◆ **GEZEIGTER TEXTAUSZUG**

Konfi-Freizeit in Neuendettelsau. Wir merkten schnell, „aufregend“ war ‘was anderes. Im Leben pubertierender Großstadt-Jungbullen pulsierten die Großstadtlichter sehr, sehr weit weg von Neuendettelsau. Viel los war hier nicht. Alles in uns schrie nach Abwechslung, nach Aufregung, nach Spannung, aber man hätte uns schon jede Minute eine Ampulle Adrenalin ins Herz pumpen müssen, um auch nur im Ansatz das zu erleben, was irgendwelche Großstadtkinder erleben durften.

Aber wie befanden uns nun mal eben auf einer kirchlichen Konfirmandenfreizeit und nicht auf der Uferpromenade von Nizza. Dass wir da abends zusammensaßen und Trio hörten, war gewissermaßen schon ein Tageshöhepunkt. Immer nach dem Abendessen traf sich eine kleine Gruppe aus beiden Konfi-Gruppen im Aufenthaltsraum und hörte die Songs der Trio-Kassette hoch und runter.

„Sabine, Sabine, Sabine“ wurde von einer eher sanften und perkussiven Rhythmusgruppe angeschoben und von einer warm klingenden Gitarre begleitet, die nur einzelne Akzente setzte oder auch mal Akkordfolgen mitspielte und damit hatte das eher Ähnlichkeit mit der unaufdringlichen Fahrstuhlmusik der Steigenberger-Hotelkette. Heute würde man das wahrscheinlich als „Easy Listening“ bezeichnen und Phil Collins würde daraus Lieder für ein ganzes Familien-Musical schreiben und dafür mehrere Grammys erhalten. Ein mehrstimmiger Damenchor begann abwechselnd „I love you“ und „Sabine, Sabine, Sabine“ hin und her zu singen und bevor das Ganze begann, zu unauffällig durch die Gehörgänge zu mäandern, um sich irgendwo in den Synapsen zu verstecken, hörte man das markante, ratternde Drehen eines alten Wählscheibentelefons. Danach hörten wir zwei oder dreimal das Freizeichen, bis eine, wer hätte das erwartet, Sabine, Sabine, Sabine den Hörer abnahm, und wir mussten ab hier mit anhören, wie Herr Remmler quasi fast darum bettelte, die absolut fetteste telefonische Klatsche ever zu bekommen.

◆ **DATEN**
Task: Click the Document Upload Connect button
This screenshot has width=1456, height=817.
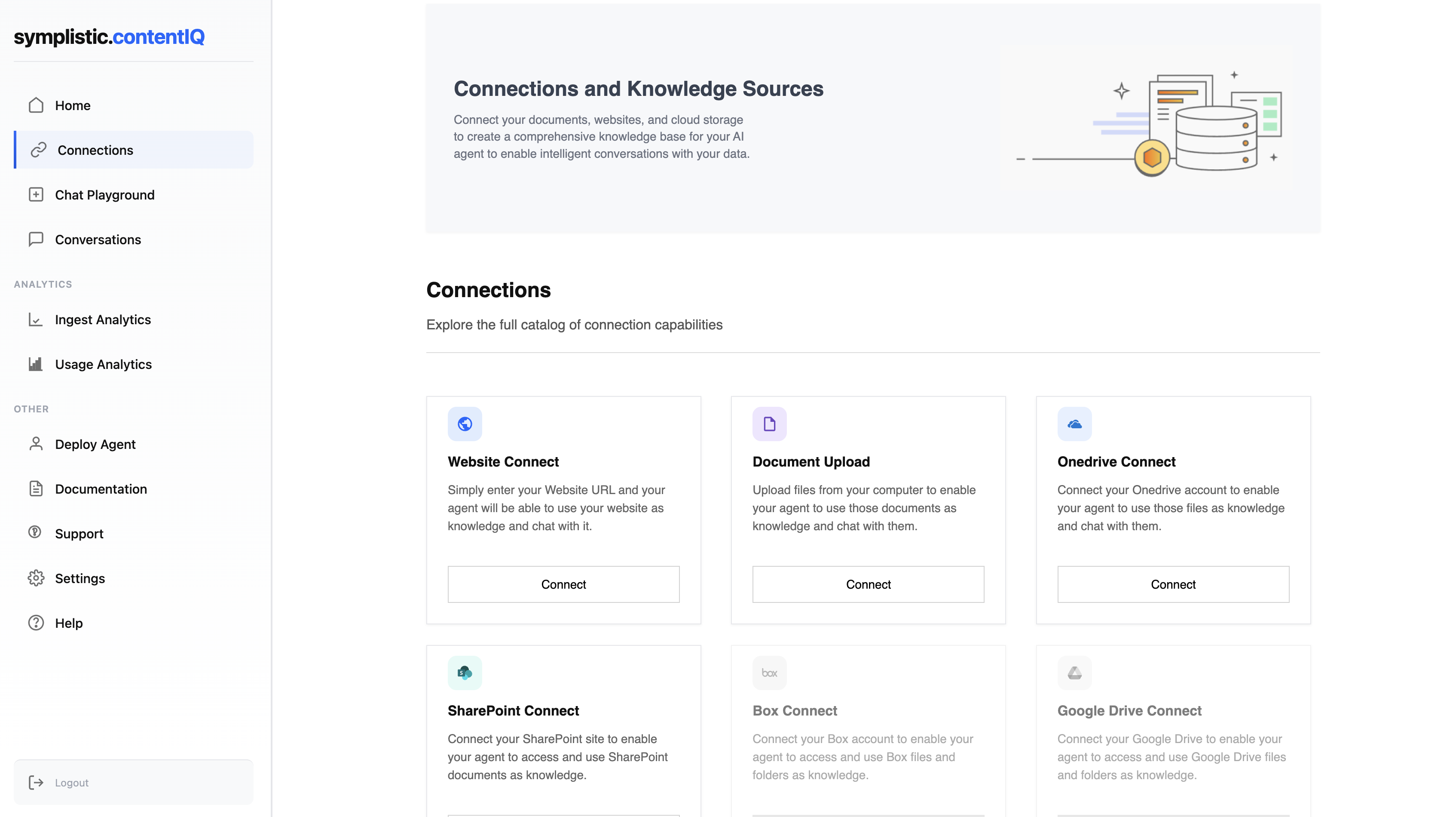Action: pyautogui.click(x=868, y=584)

◆ **AUFGABEN**
1: Schreiben Sie aus dem Textauszug über die Konfi-Freizeit den Wortlaut ab, beginnend bei „Konfi-Freizeit in Neuendettelsau.“ und endend bei „Großstadtkinder erleben durften.“.
2: In welchem Raum traf sich laut dem Textauszug über die Konfi-Freizeit die kleine Gruppe immer nach dem Abendessen?
3: Führen Sie den Textauszug über die Konfi-Freizeit im selben Ton nach seinem letzten Satz weiter.

◆ **ERGEBNISSE JE AUFGABE**
1:
Konfi-Freizeit in Neuendettelsau. Wir merkten schnell, „aufregend“ war ‘was anderes. Im Leben pubertierender Großstadt-Jungbullen pulsierten die Großstadtlichter sehr, sehr weit weg von Neuendettelsau. Viel los war hier nicht. Alles in uns schrie nach Abwechslung, nach Aufregung, nach Spannung, aber man hätte uns schon jede Minute eine Ampulle Adrenalin ins Herz pumpen müssen, um auch nur im Ansatz das zu erleben, was irgendwelche Großstadtkinder erleben durften.

2: Im Aufenthaltsraum.

3:
Während des Tages führten wir Gespräche, die sich um die Bedeutung der Konfirmation drehten und wie sie sich auf unser noch recht junges Leben auswirken könnte. Wir sprachen über unseren Glauben, über Religion und über die Bibel, wie sich unser Leben nach der Konfirmation verändern würde und solche Sachen. Am Abend trafen wir uns alle wieder und hörten Lieder über „Schwanzparaden“ und ein Telefongespräch mit „Sabine, Sabine, Sabine.“ Das alles stand irgendwie in einem seltsamen Kontrast zueinander. Also wollten wir halt auch was Blödes machen. Ich meine, war es clever, dass Herr Remmler diese Sabine, Sabine, Sabine angerufen hat, um sie, mitten in der Nacht noch klar zu machen? Am Telefon? Wahrscheinlich noch volle Kanne zugedröhnt? Hallo? Wohl kaum. Aber ab und zu musste man einfach was riskieren. Etwas Großes raus hauen. Einen fetten Bob in die Bahn schicken. So´n richtig dickes Ding eben. Was schien da besser geeignet, als das alte Gemäuer dieses bayerischen Kapuzinerklosters? Wuchtig wirkte es,, groß und erhaben, wie es dort auf einem Hügel stand. So von weitem gesehen, hatte es sogar etwas Ähnlichkeit mit der alten Zauberschule Hogwarts. Natürlich huschten hier nicht Ron oder Hermine und erst recht nicht Harry durch die dunklen Gänge, nein, hier waren unsere beiden Konfi-Gruppen und noch verschiedene andere Gruppen untergebracht und verbrachten ein paar Tage. Auf dem gleichen Stockwerk wie wir war noch eine Gruppe kleinerer Jungs und Mädchen, höchsten sechs oder sieben Jahre alt. Wir Konfirmanden waren jeweils in 6-Mann-Zimmern mit Stockbetten untergebracht. Die Kids schliefen in Schlafsälen auf kleinen Feldbetten, die schön nebeneinander aufgereiht auf dem Boden standen. Die eine Gruppe Jungs kamen aus Nürnberg und war die Vorschulgruppe eines kirchlichen Kindergartens und durft nochmal zusammen ein paar nette Tage verbringen, bevor man sie in den harten Alltag der Grundschule entlassen würde.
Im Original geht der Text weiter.